**EXERCISE SET**
1) Decide whether each statement below agrees with the Pennsylvania travelogue. Answer yes or no for each, quoting the deciding words of the travelogue. (a) The tickets first bought were for a Saturday night game. (b) The Saturday game ended up sold out. (c) The group got a row of six seats.
2) Find every line in the entries that contains the word "menu", and copy each one. Case counts.

**READING TEXT**

Pennsylvania Travelogue

I have returned from my travels to exotic Pennsylvania. Thanks to Dr. Manhattan for filling in (the other planned guest blogger proved to busy to post).
Citizens Bank Park
We kicked off our trip to Pennsylvania by hitting Citizens Bank Park for a Saturday night game against the Braves (which offered a rare reason to root for the Phillies). We had bought tickets for the Sunday afternoon game, on the theory that a night game would be too late in particular for my 17-month-old daughter, but ESPN decreed that the Sunday game had to be moved to 8pm. Fortunately, the Phillies were very accomodating in exchanging our tickets, and we were able to get a row of six seats even though Saturday ended up being sold out.

**RECORDS FOR PROCESSING**
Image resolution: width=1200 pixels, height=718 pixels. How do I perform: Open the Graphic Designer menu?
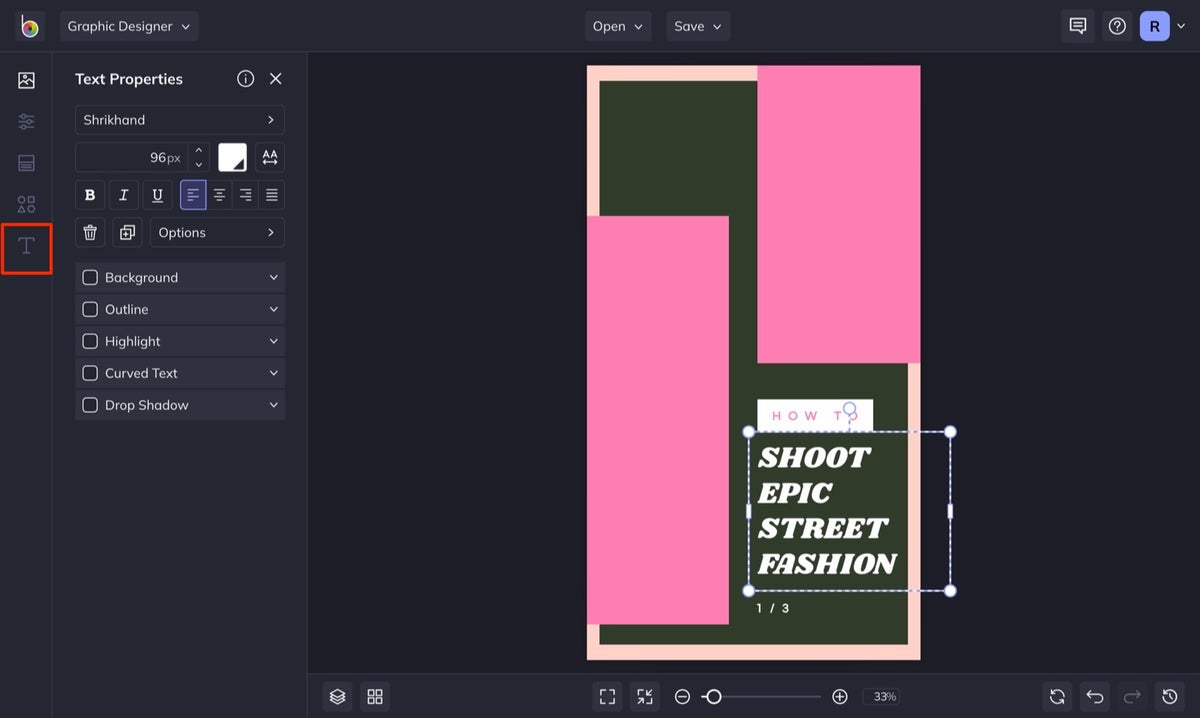[129, 27]
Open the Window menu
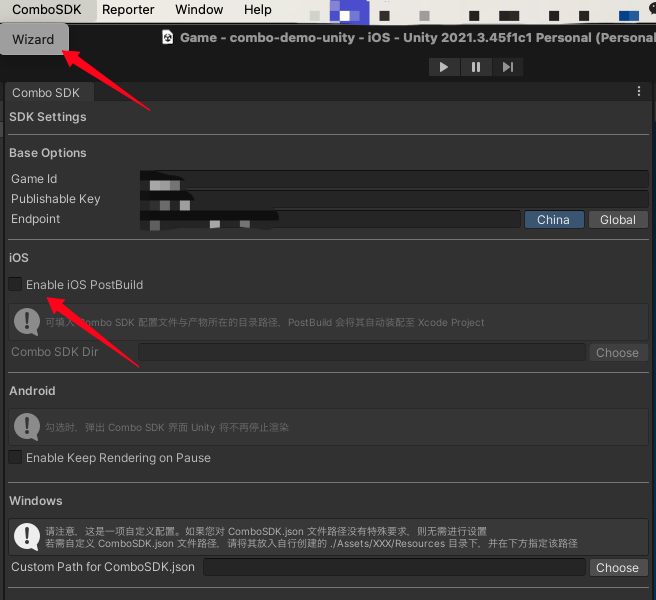 tap(199, 10)
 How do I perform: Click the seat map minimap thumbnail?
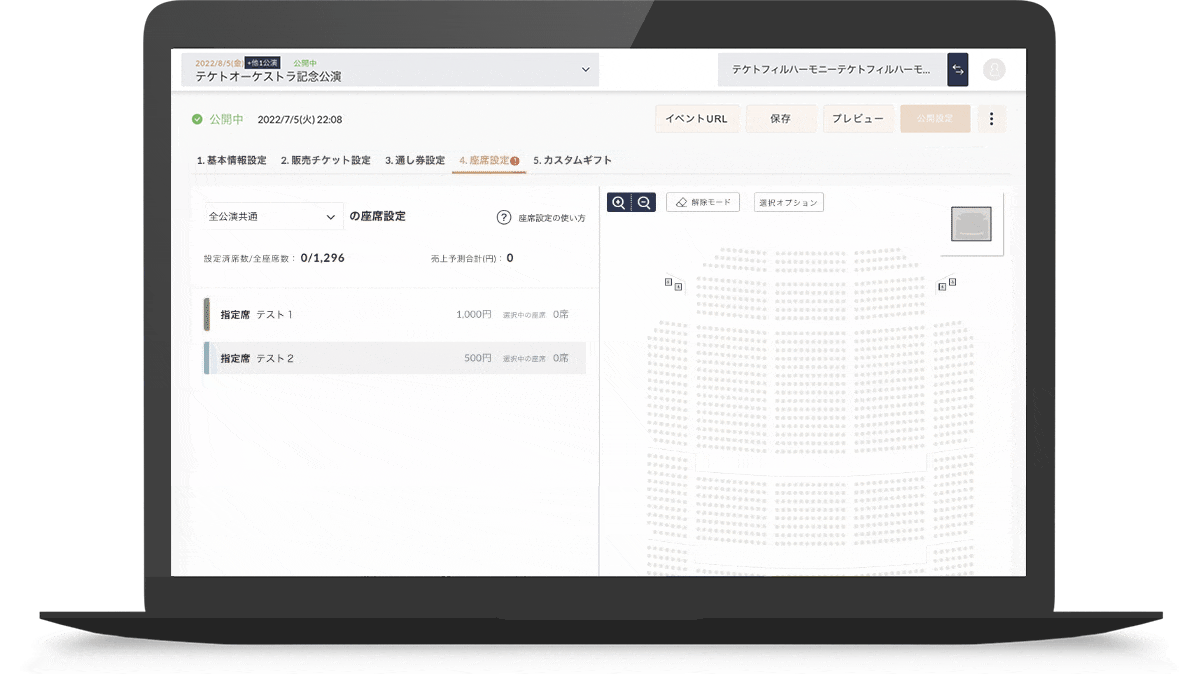coord(970,222)
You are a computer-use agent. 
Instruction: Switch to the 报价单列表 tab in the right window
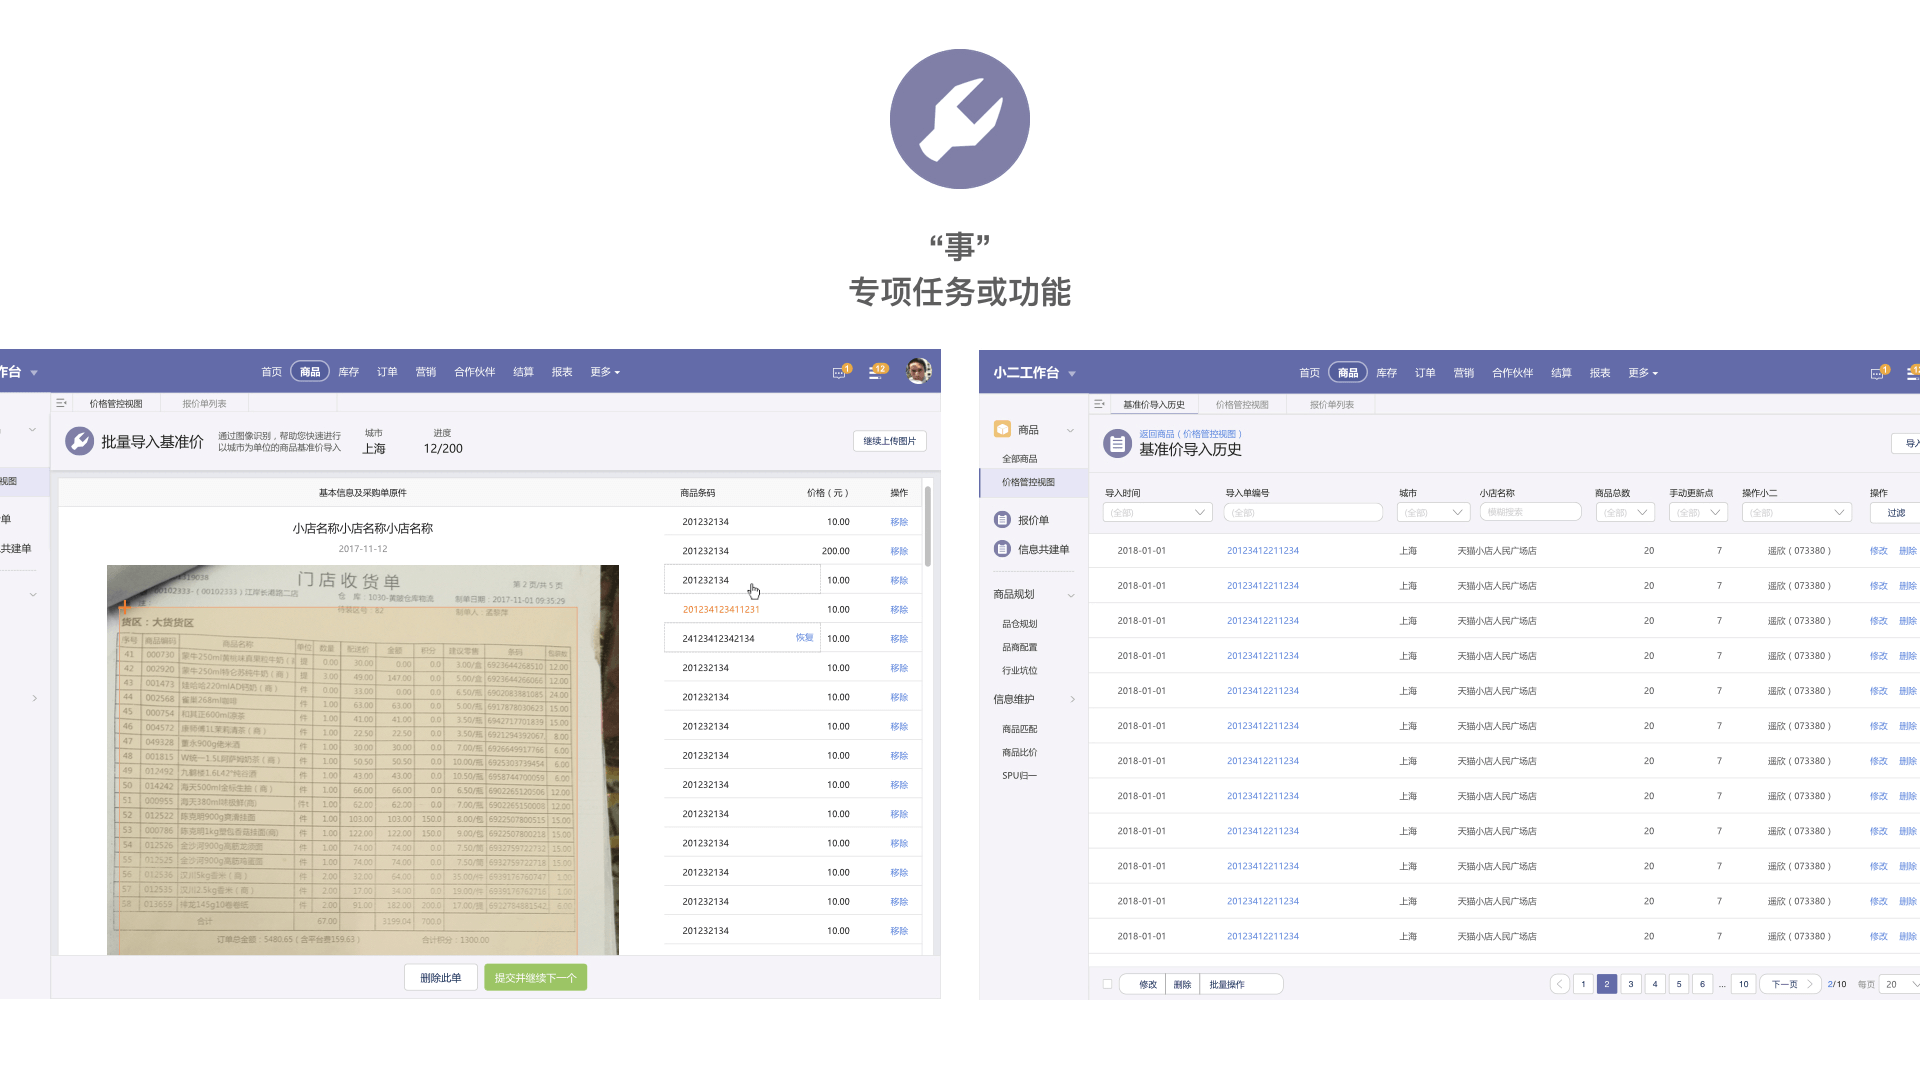coord(1331,405)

**OUTPUTS BY TASK**
1)
(a) No: "We had bought tickets for the Sunday afternoon game"
(b) Yes: "Saturday ended up being sold out"
(c) Yes: "we were able to get a row of six seats"

2)
Image resolution: width=1200 pixels, height=718 pixels. How do I perform: Open the Graphic Designer menu?
Open the Window menu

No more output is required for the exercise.